§ WORK ITEM: The answer is to be an exact copy of the lines below running from the line with "Viewport: 616px width, 385px height." down to the line with "Task: Click the Cleveland percentage bar", both ends included, and nothing more.

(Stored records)
BEGIN

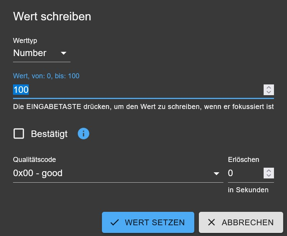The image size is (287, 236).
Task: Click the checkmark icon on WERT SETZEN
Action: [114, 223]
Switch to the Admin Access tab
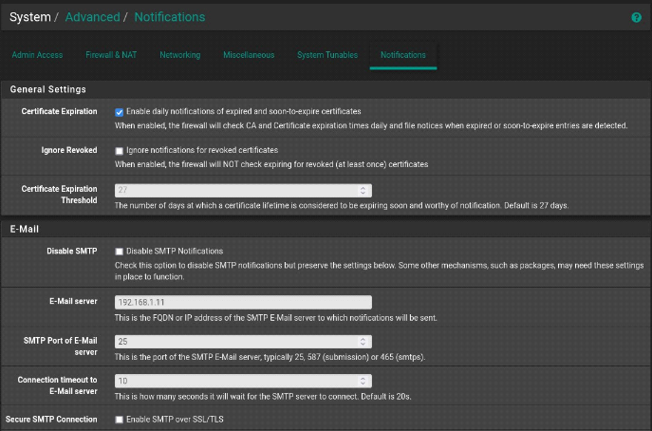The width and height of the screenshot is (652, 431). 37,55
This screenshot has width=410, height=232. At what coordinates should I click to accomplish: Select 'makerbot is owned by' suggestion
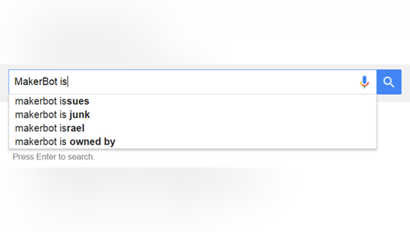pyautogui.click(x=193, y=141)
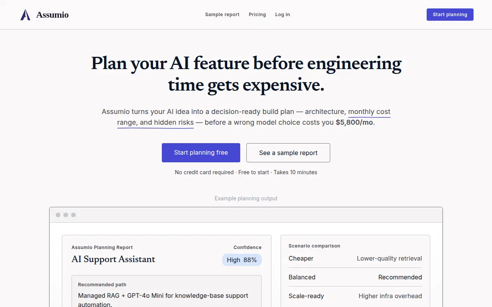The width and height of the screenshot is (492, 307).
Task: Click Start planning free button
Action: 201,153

END
BEGIN

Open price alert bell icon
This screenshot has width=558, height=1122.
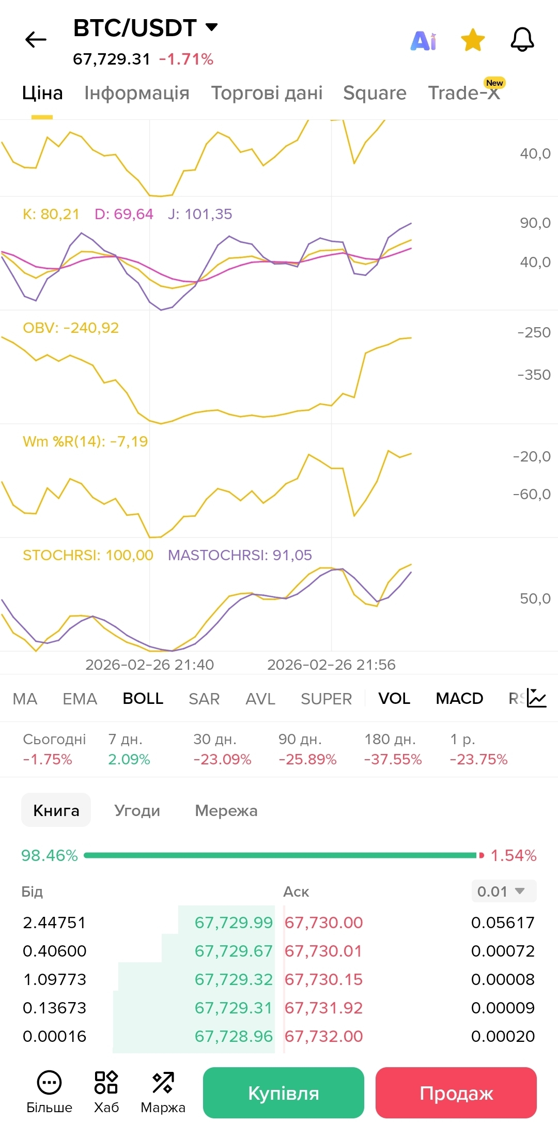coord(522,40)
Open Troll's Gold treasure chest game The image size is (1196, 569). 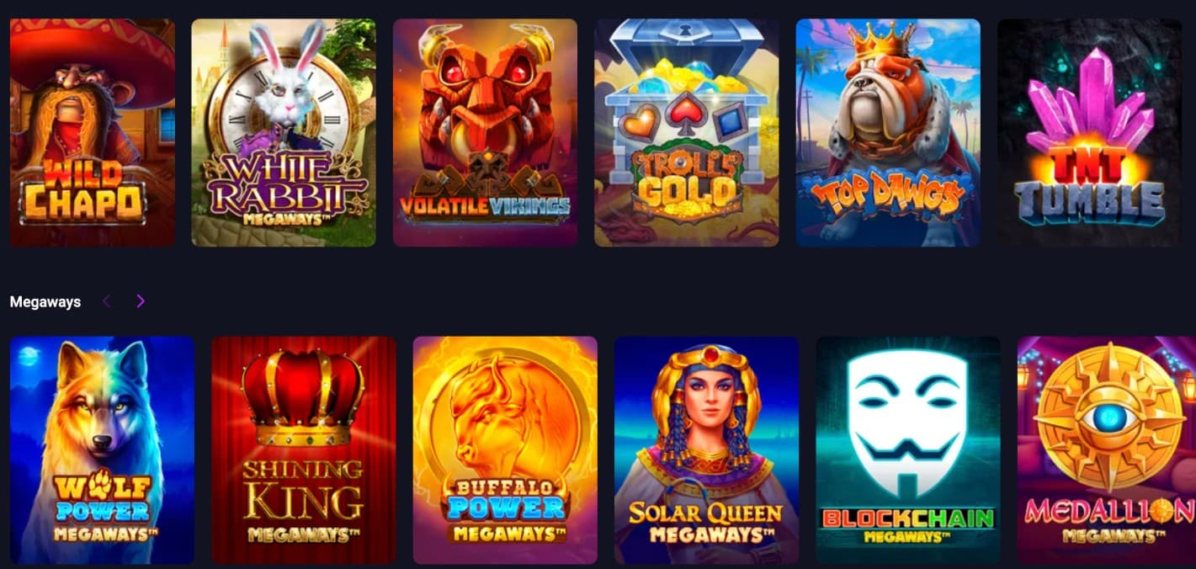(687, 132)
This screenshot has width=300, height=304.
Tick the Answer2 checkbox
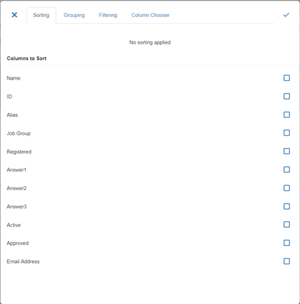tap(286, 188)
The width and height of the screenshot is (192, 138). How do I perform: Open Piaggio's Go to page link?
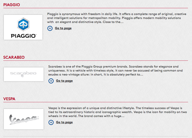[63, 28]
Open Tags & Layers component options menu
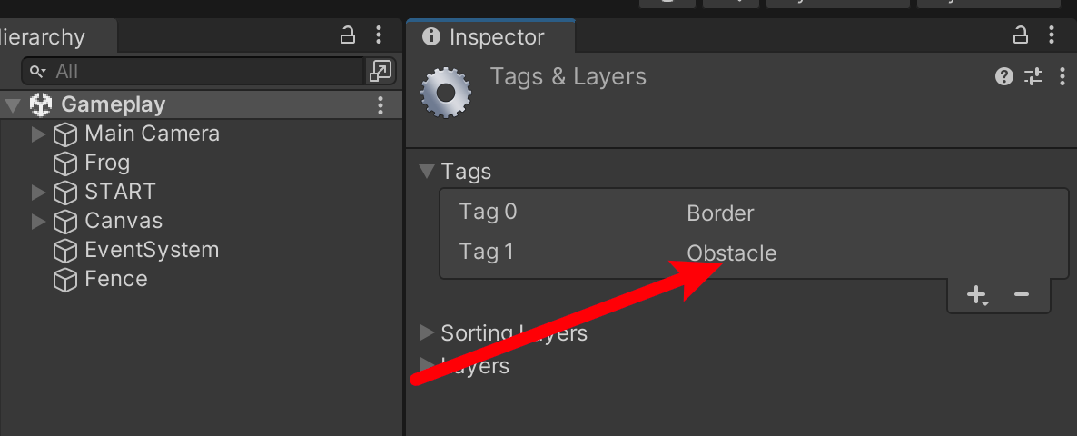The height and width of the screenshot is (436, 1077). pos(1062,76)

END
BEGIN

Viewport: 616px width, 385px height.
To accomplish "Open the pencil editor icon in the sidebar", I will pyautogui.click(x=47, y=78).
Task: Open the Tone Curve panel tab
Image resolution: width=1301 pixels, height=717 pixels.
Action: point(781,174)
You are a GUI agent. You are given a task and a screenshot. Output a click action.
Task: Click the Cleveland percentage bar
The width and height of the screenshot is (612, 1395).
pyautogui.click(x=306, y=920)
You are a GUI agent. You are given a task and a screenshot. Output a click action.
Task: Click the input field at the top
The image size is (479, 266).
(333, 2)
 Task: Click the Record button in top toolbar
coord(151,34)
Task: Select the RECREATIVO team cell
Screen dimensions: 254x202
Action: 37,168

END

§ WORKED SOLUTION:
Viewport: 616px width, 385px height.
To accomplish "Open the pencil editor icon in the sidebar", I will pyautogui.click(x=47, y=78).
Task: Open the Tone Curve panel tab
Image resolution: width=1301 pixels, height=717 pixels.
Action: point(781,174)
You are a GUI agent. You are given a task and a screenshot. Output a click action.
Task: Click the Cleveland percentage bar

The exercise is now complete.